In a complex project like you're describing, it's always good to break it down into individual NLP tasks. Typically, each such NLP task would require a designated annotation project. Even though it means that several passes over data are required, from the point of view of data quality, it's usually better because annotators can be focused on one task at a time and it's easier to perform data quality checks such as e.g. computing inter-annotator agreement.
Let me start with suggesting such break down with some definitions of the NLP tasks involved, just to make sure we are on the same page:
Step 1. Named Entity Recognition (NER) would take care of recognizing entity mentions in the text. You mention the requirement for hierarchical categories. Hierarchical NER annotations are very easy to set up with Prodigy with a bit of custom scripting on top of Prodigy
ner.manual recipe. Please check this example for one idea on how can that be done.
As a result of this first step, you'd end up with NER annotatated dataset you could use as input to step two.
Step 2. Cross-Document Coreference (CDCR) would take care of mapping the entities annotated in Step 1 to some real world entities. From the annotation perspective, Cross-Document Coreference is, actually, more similar to Entity Linking (EL) than to a "typical" or single document Coreference Resolution (for which you'd use Prodigy relations interface). Let me point out the difference here: while both CDCR and EL involve linking mentions of entities to some form of representation, they serve slightly different purposes. CDCR is about understanding and linking mentions within and across texts, while entity linking is about connecting the mentions to a knowledge base, allowing for a deeper understanding of the entities mentioned in the text by leveraging external structured information. It's unclear to me what you will try to achieve with Cross-Document Coreference annotations, but judging on the information provided, the annotation interface could be similar to that of Entity Linking in that the annotator would be selecting a real world entity label for each NER label from task 1. And that's definitely achievable in Prodigy.
For a better idea of how the recipe for the Step 2 might look like, you can check this custom Entity Linking recipe in Prodigy (around minute 12).
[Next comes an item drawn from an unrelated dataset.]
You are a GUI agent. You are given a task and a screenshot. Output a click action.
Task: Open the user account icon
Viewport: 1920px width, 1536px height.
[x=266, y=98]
Like I said, Entity Linking and Cross Document Corefence are, clearly, not the same, but the annotation interface could be similar.
In summary, Prodigy does not provide an "out_of_the_box" interface to do end-to-end annotation as described. But it does support solving this problem step by step, by annotating the data for each step/NLP task separately, which, as mentioned above, is the recommended way to approach complex annotations like the one described. It will require writing custom recipes in Python, but we provide excellent documentation and, of course, this support forum in case help is required.